One might assume that an early switch could cause a higher risk of acute
rejections, since this was found in studies of early CsA withdrawal in
combined treatments. However, in these withdrawal studies, MMF and anti-IL-2
induction were not used. By adding these drugs together with steroids as in the
former CNI-free protocols, one would expect that an early and rapid switch
10-14 weeks after renal transplantation from CNIs to PSIs would be possible,
without an unacceptable increase in rejection. The risk of increased rejection
rates after early elimination of CNI could be further reduced, if sensitized
patients or patients that were already treated for severe acute rejections
would be excluded from the switch.
To summarize, although PSIs may have a potential to improve the long term
condition for renal allograft recipients, by reducing CAN/IFTA, malignancies
and cardiovascular morbidity, the optimal way to use everolimus in routine
protocols for de novo transplantations still remains to be clarified. Thus, the
use of a protocol with an early conversion from CNIs to everolimus would be an
option of great potential.
Therefore, this controlled study was designed in order to test an
immunosuppressive protocol based on steroids, enteric coated Mycophenolic
Sodium and basiliximab, and an early switch from CNI to everolimus, with the
primary objective to improve the long-term function of renal allograft.

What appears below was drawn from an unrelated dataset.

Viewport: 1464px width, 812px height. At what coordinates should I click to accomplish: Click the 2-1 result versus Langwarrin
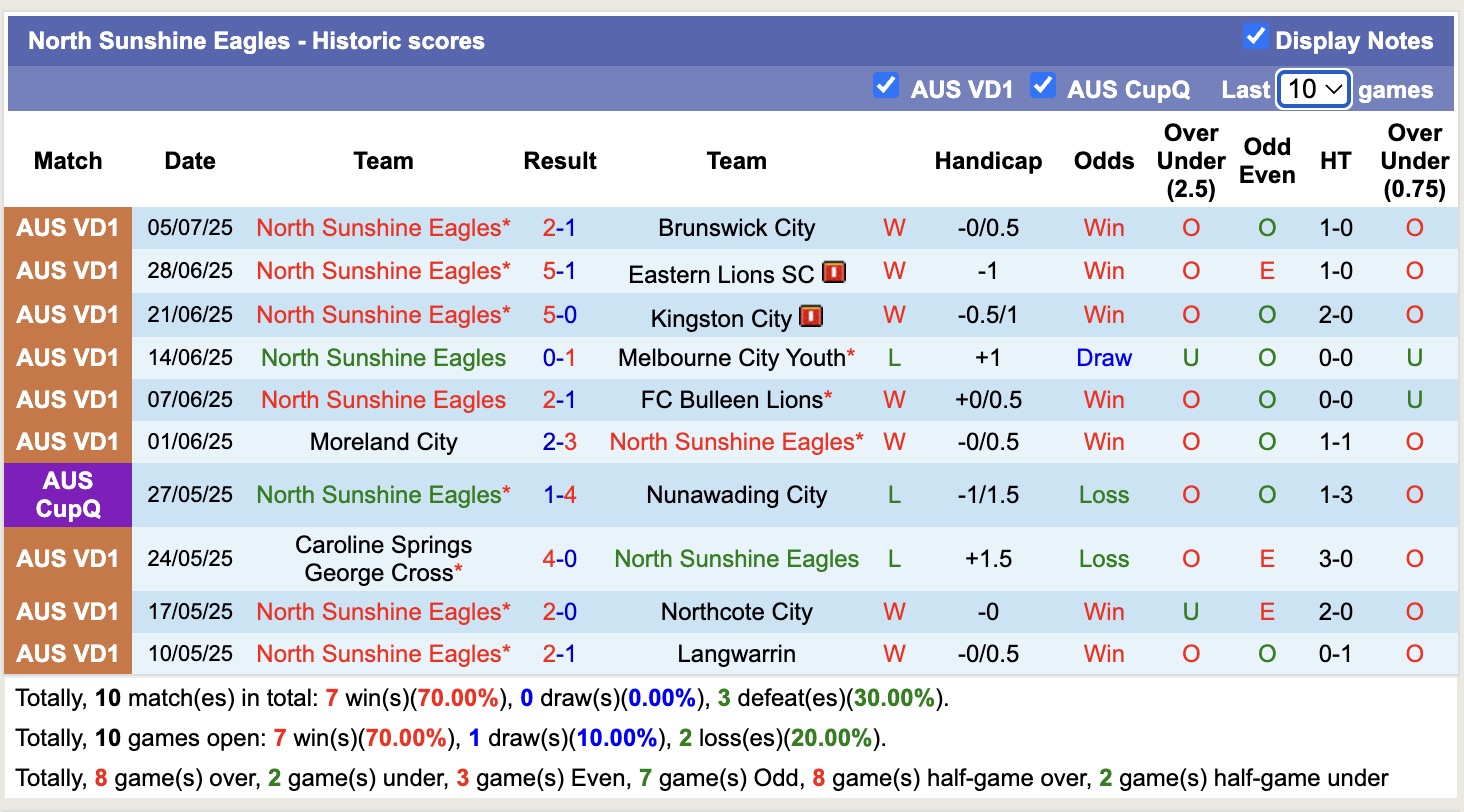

Primary objective: To demonstrate superior renal allograft function in de novo
renal transplant recipients after early CNI to everolimus conversion assessed
by Glomerular Filtration Rate (eGFR) estimated by the Modification of Diet in
Renal Disease formula 4 (MDRD4) at month 12 versus the active control.
Secundary objectives: Major: 1. To demonstrate non-inferior efficacy (defined
by a composite efficacy endpoint of treated Biopsy Proven Acute Rejection
(BPAR) * IB, graft loss or death) at month 12. 2. To demonstrate improvement of
Left Ventricular Hypertrophy as assessed by
LV mass index (LVMi) using echocardiogram at month 12. Others: after 12 and 24
months: individual components of composite endppoint, acute rejection, graft
function (various parameters), side effects, cardiovascular events.
Substudies (to be performed in all NL centres): arterial stiffness, 24 hour
blood pressure measurement, PK sodium mycophenolate.

Multicenter randomized open phase IIIB parallel group study.
Run-in period of 10-14 weeks after transplantation with standard treatment
(induction with basiliximab 20 mg infuxion on day 0 and 4, tacrolimus C0: 6-12
ng/mL, sodium mycophenolate1.08 - 1.44 g/day, steroids according to local
protocol, but at least 5 mg/day).
After 10-14 weeks randomization (1:1) to:
1. Continuation run-in treatment (however, tacrolimus C0: 5-10 ng/mL).
2. Conversion from tacrolimus to everolimus (C0 through level 6-10 ng/mL).
Overnight replacement or stepwise within 1 week.
Total study duration 2 years.
Approx. 670 patients.
Independent data safety monitoring board.

Conversion from CNI to everolimus or continuation of CNI.

Risk: side effects of study medication, renal biopsy.
Burden: 14 visits in 2 years. Physical exam and blood test during each visit
(approx. 10-30 (2x 45-50) mL/visit, approx. 400 mL in total). Screening for HIV
and hepatitis B-C.
In addition: renal biopsy 2x (plus 1 during transplantation), echocardiogram
3x, pregnancy test 2x, arterial stiffness 3x, 24 hour blood pressure
measurement (ambulatory) 3x.
2 visits with extended measurments (5-9 h) related to PK.